The garden space last year, ready for planting

This year, however, we decided that our garden would be different, very different. We wanted to spend major amounts of our time on some other important activities we’ve had on hold for too long: more writing, planning and preparing for an addition to our house, various landscaping and building projects, some additional travels we’ve talked about, art and photography projects, and spur-of-the-moment fun time spent together. So we decided not to plant a garden this year. After clearing out the garden remnants from the growing season last year, we intended to put the garden to bed and let it rest for a year.

However, nature had other ideas. Nature never rests. Over the course of the winter when nothing appears to be happening in the garden, much is in preparation for the coming spring. Spring comes to us late here on the mountain. Our last average frost date is about May 25 and we’ve seen three inches of snow here on Memorial Day weekend. But, even though spring may be delayed, it comes finally with great enthusiasm. Seeds and roots that have been waiting patiently for warmer weather burst forth when those warm sunny days arrive. Patches of ground that had seemed empty a few days ago now are covered with the green of new growth.

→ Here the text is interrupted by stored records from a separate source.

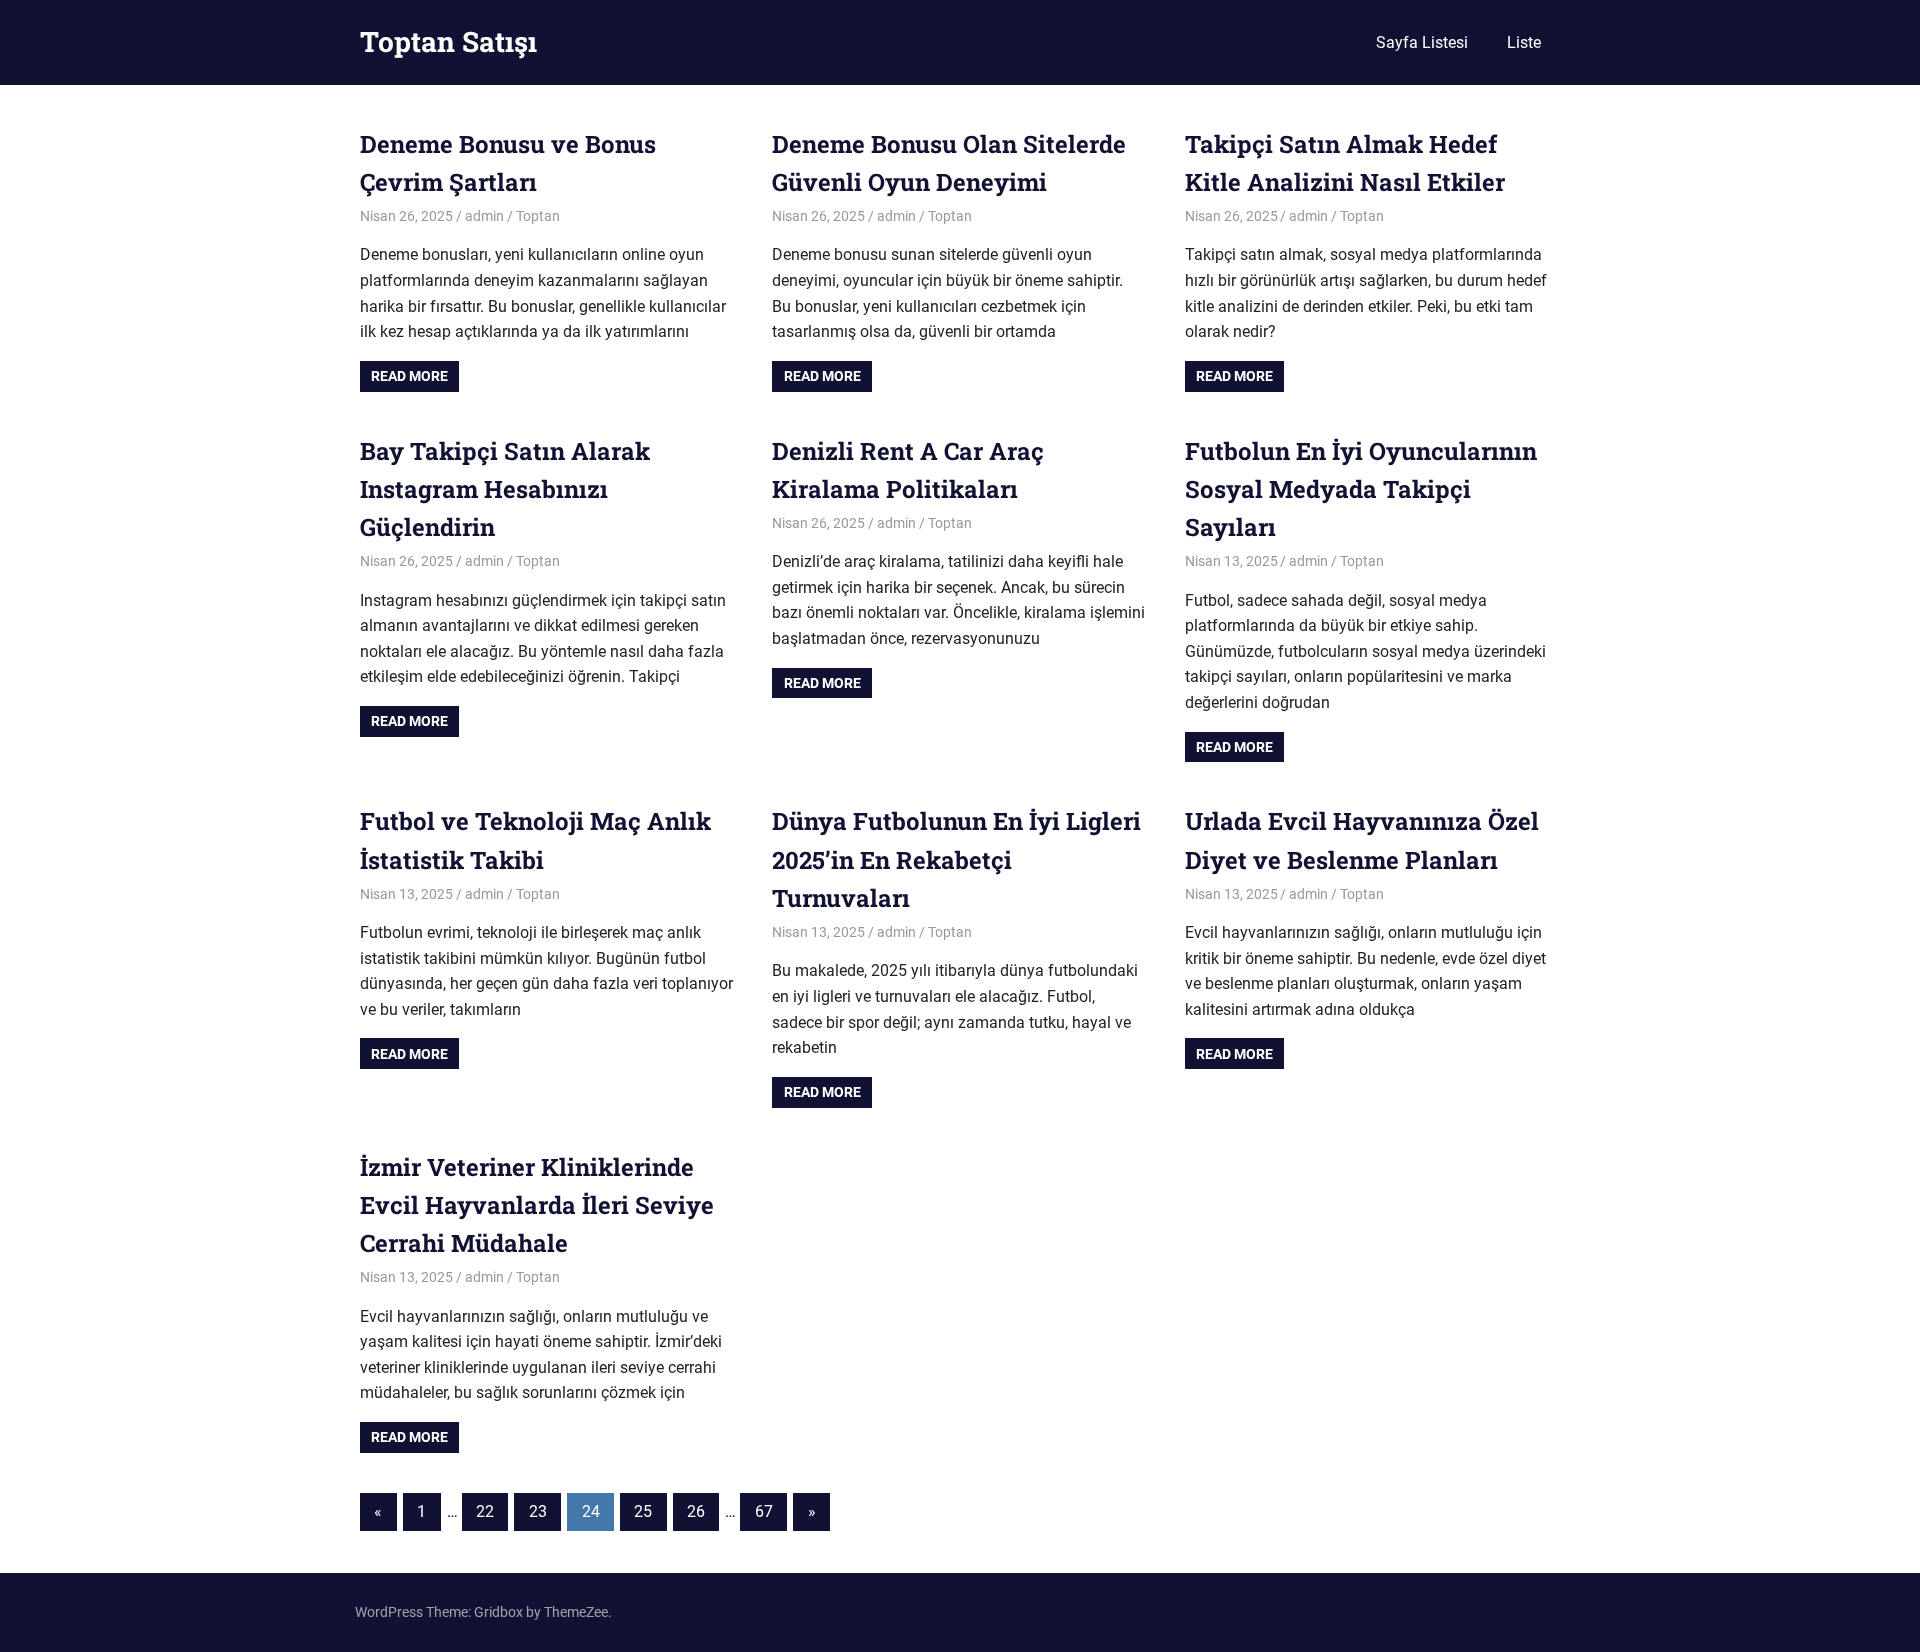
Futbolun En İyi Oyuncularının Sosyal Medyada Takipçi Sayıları (1361, 489)
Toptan (538, 216)
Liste (1524, 42)
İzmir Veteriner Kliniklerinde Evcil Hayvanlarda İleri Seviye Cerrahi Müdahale (537, 1205)
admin (484, 216)
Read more (409, 376)
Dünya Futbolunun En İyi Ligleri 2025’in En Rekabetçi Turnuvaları (956, 859)
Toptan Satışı (448, 41)
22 (485, 1511)
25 (643, 1511)
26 (696, 1511)
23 (538, 1511)
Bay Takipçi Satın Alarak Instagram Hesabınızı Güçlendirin (505, 489)
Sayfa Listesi (1422, 42)
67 (764, 1511)
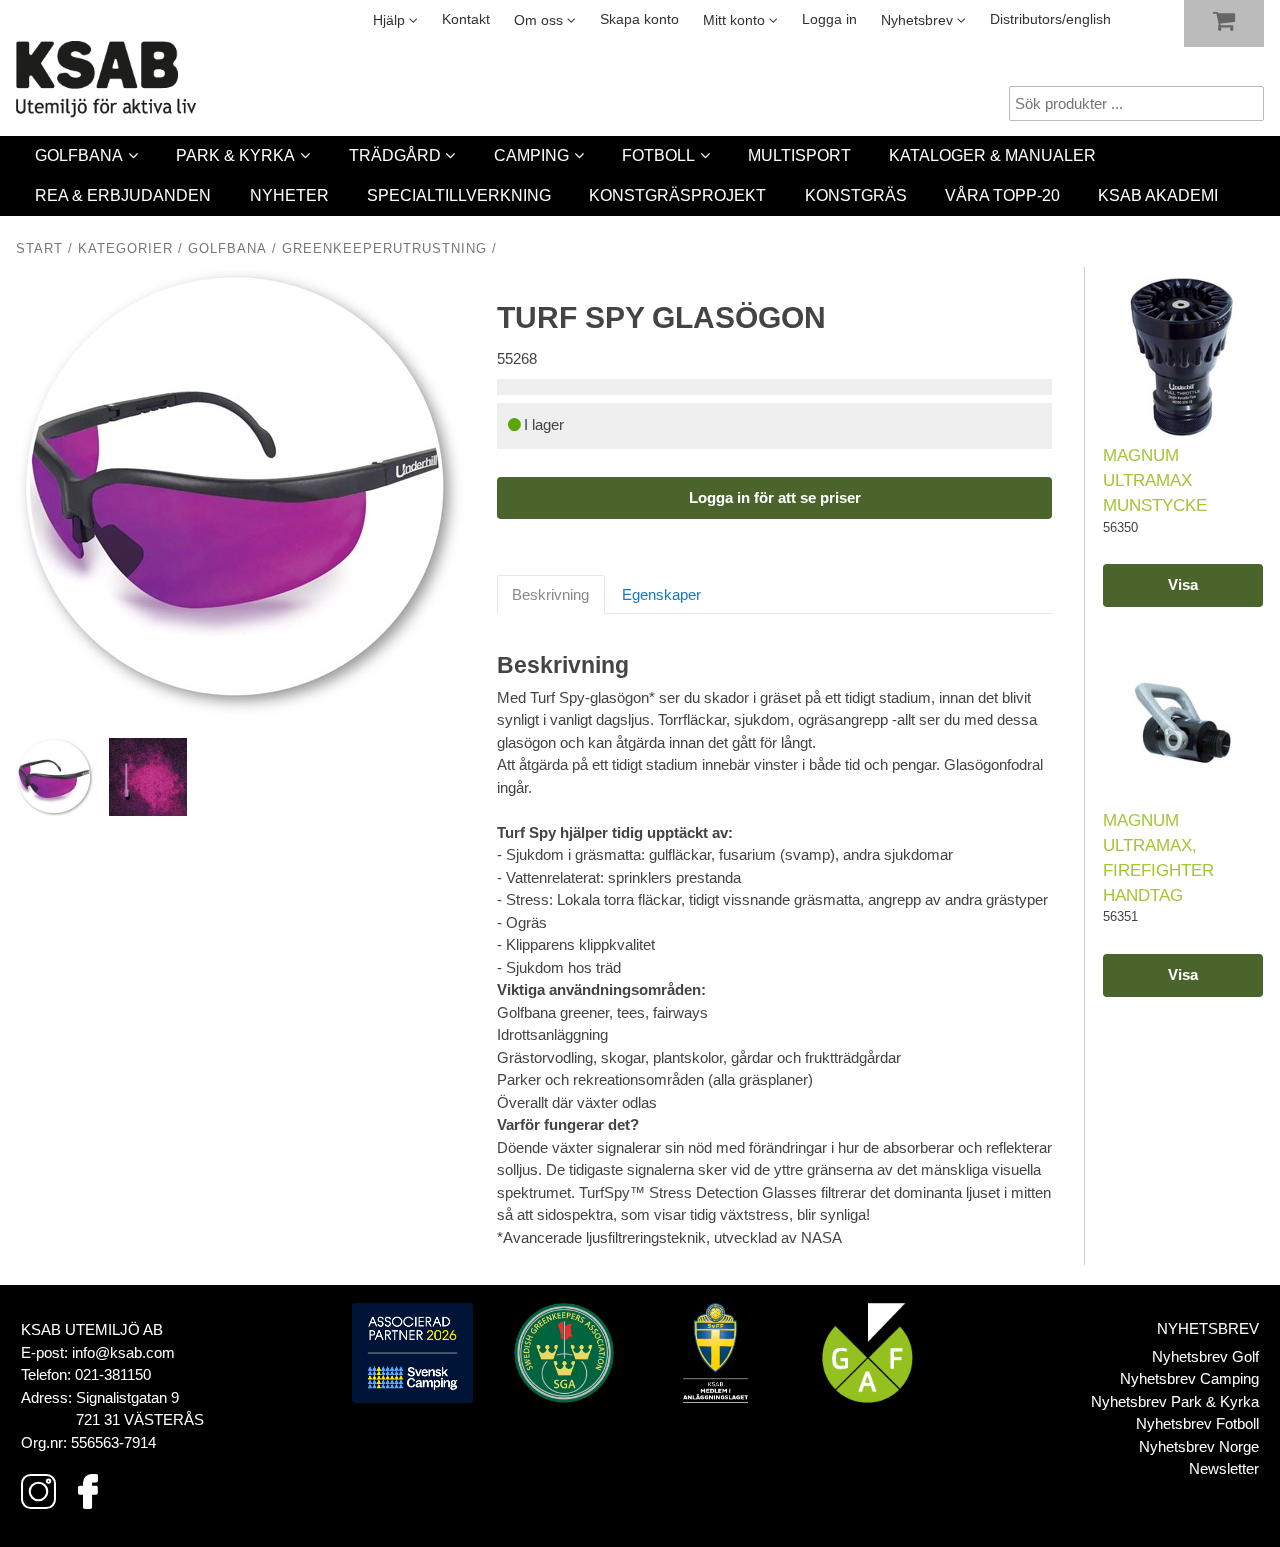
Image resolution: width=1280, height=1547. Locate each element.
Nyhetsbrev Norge (1199, 1446)
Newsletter (1224, 1468)
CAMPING (531, 155)
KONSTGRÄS (856, 195)
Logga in (829, 19)
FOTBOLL (658, 155)
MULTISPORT (799, 155)
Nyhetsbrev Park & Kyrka (1175, 1401)
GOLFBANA (79, 155)
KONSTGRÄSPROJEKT (677, 195)
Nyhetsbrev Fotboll (1197, 1423)
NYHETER (289, 195)
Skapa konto (639, 19)
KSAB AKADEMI (1158, 195)
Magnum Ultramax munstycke (1155, 480)
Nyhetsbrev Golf (1205, 1356)
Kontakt (466, 19)
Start (39, 249)
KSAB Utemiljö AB (92, 1329)
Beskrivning (550, 594)
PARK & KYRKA (235, 155)
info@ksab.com (123, 1352)
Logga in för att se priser (775, 497)
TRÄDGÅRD (395, 155)
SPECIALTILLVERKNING (459, 195)
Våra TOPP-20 (1002, 195)
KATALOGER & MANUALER (992, 155)
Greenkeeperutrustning (384, 249)
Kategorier (125, 249)
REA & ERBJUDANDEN (123, 195)
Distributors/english (1050, 19)
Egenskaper (661, 594)
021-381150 (113, 1374)
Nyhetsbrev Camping (1189, 1378)
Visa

The edge of the garden is no more than thirty feet from our deck, so we can see it easily from the house. We’ve been harvesting asparagus for weeks now, so we have been into the garden at least every other day. But when I made a more thorough survey of the entire garden a few days ago, I was overwhelmed. Most of the beds, which we had really intended to cover with black plastic last fall, were now covered instead with masses of chickweed, wild sorrel, dandelions, burdock, curly dock, various grasses, wild asters, daisies, and dozens of other kinds of plants. It has always been difficult to control the vegetation in the pathways and border areas because of the sloping, confined area, not to mention the problems I have keeping mowers and weed eaters functioning. The pathways now were were knee-deep in plants of every sort and much of the border area had grass that was shoulder-high. It was a depressing sight and one that called out for some immediate attention.

Several days of torrential rain in our area had finally come to an end, so Carole and I started on the task of reclaiming the garden from the profusion of growth that spring had brought. She really needed to be busy with the finishing touches of the book she has been working on for the past two years, but recognizing my distress at seeing this unexpected garden project, she put her project aside for a time. I settled down to work at clearing the weeds from the asparagus beds, since the still emerging asparagus spears were about to be overrun. Carole tackled several of the beds that supposedly held nothing but weeds, though we did discover some cilantro, dill, potato, and tomato plants that had managed to find themselves a spot here and there—volunteers or self-seeders as they are called. We probably worked for five or six hours before a late-afternoon shower ended our efforts for the day. At least we were able to get a few of the beds cleared out.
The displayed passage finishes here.